Look at them shed crocodile tears for the culprit who
received a slap on the wrist, and look at them blame his doings on everyone
else but him. And so now you want to know: Who the culprit is? And the answer
is that he is a financial institution; one of those that is supposed to
function as a utility channeling money from the central bank to the real
economy but ended up doing something else. What it did is pocket most of the
money – as do most of the financial institutions nowadays – instead of
channeling it to the real economy where real goods and real services are
produced.
We're talking about J.P. Morgan Chase, the leviathan bank
that tentatively settled a case with the Justice Department whereby Chase will
dish out 13 billion dollars to compensate the various victims that suffered as
a result of its activities. And this is the reason why the editors of the Wall
Street Journal are shedding tears in an editorial they published on October 21,
2013 under the title: “The Morgan Shakedown” and the subtitle: “A landmark that
shows how much politicians now control U.S. Finance.”
But don't let the title fool you – it is that the editors of
the Journal did not mean to convey the truth about Morgan Chase shaking down
its customers as well as the public; they mean to convey the impression that
the Justice Department (and the politicians too) shook down what they want you
to believe is poor and innocent J.P. Morgan whose annual earnings amount to
only twice the amount leveled against it.
And why are the law enforcers doing this? The editors say
that it is “for no other reason than because they can and because they want to
appease their allies.” And this says to you, me and all their readers that the
editors have allied themselves with the culprit, but the reason here and their
motives remain obscure.
Having done this, they appoint themselves pro bono lawyers
for the poor defendant, and take a couple of paragraphs to re-litigate before
public opinion the case that took five years of give-and-take between the
parties to come to the conclusion that they did. And this is where the editors
attribute the blame to everyone else except their client.

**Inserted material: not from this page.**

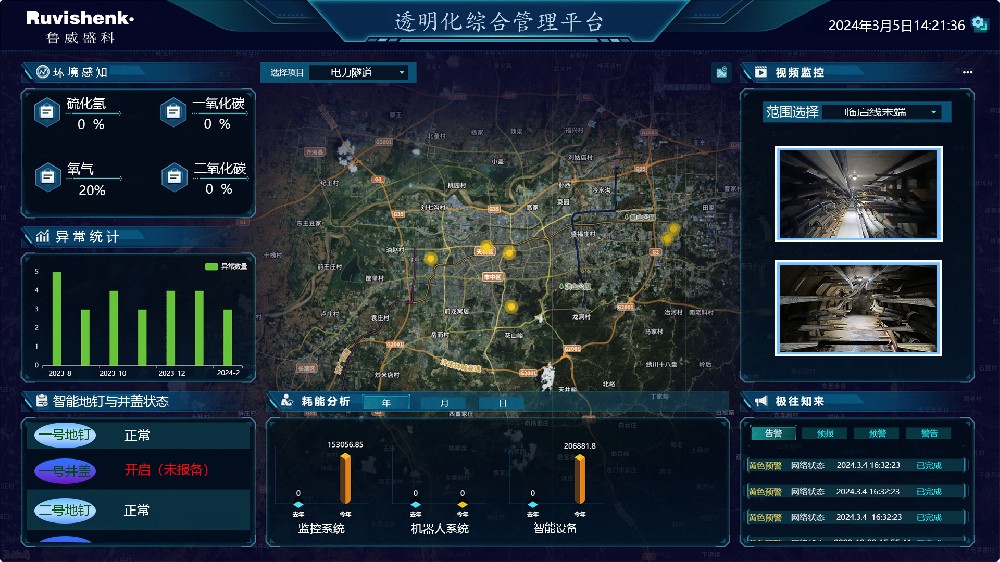Viewport: 1000px width, 562px height.
Task: Switch energy analysis to 月 tab
Action: [x=443, y=403]
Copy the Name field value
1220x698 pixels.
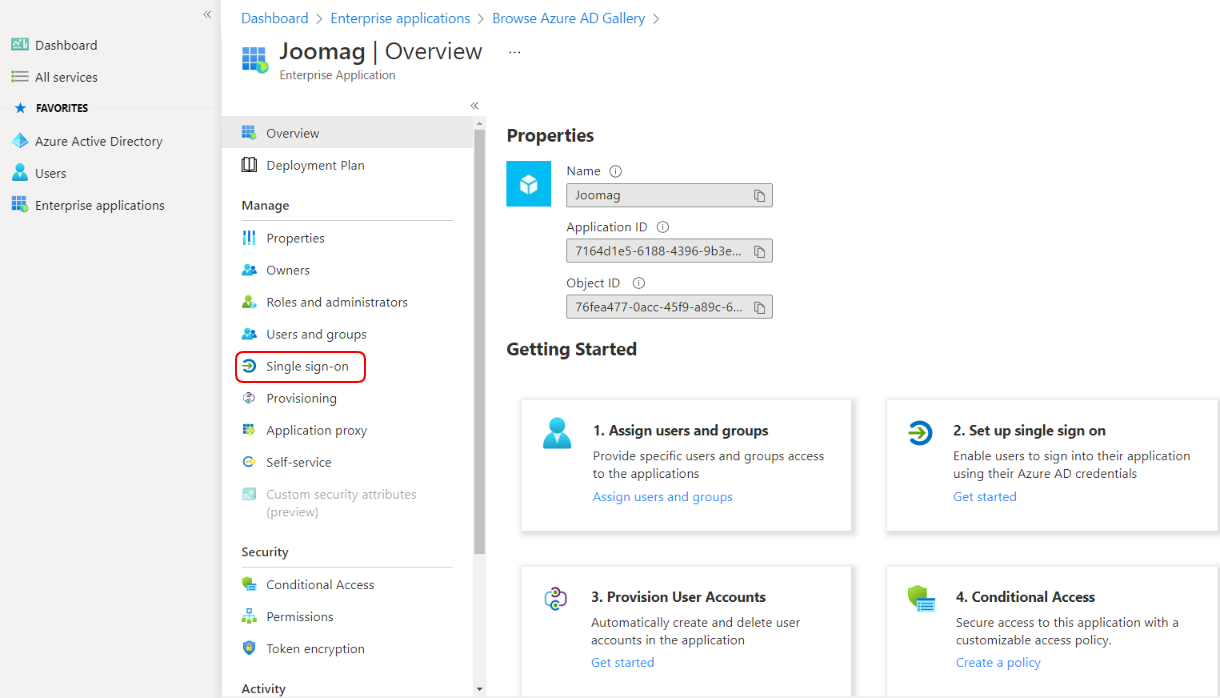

Now guess who is on the list of those they blame? Here is
who they blame: “Even if you believe those charges, the victims would be the
institutional buyers of those securities … who aren't mom and pop.” Did you get
this, my friend? The editors of the Wall Street Journal are telling would-be
bank robbers that next time a cop comes around to arrest them, they should tell
it: Hey, this bank is an institution; it's no mom and pop, so take a hike
buddy.”
And now, in a role reversal of the most comical kind, the
editors of the Journal use the argument that their political opponents used to
employ in the past. In their closing argument, they spin and rehash the old
notion that the culprit was not responsible for his actions, but that someone
else was. Someone like perhaps all of society, or if not, then Barney Frank,
those in the Congress and the governors of the Federal Reserve. Neat huh!
Gone is the notion that the culprit is responsible for his
own actions, and that he should be punished severely because justice must be
seen to have been done so that a strooong signal is sent out there to all those
who might be tempted to emulate his actions.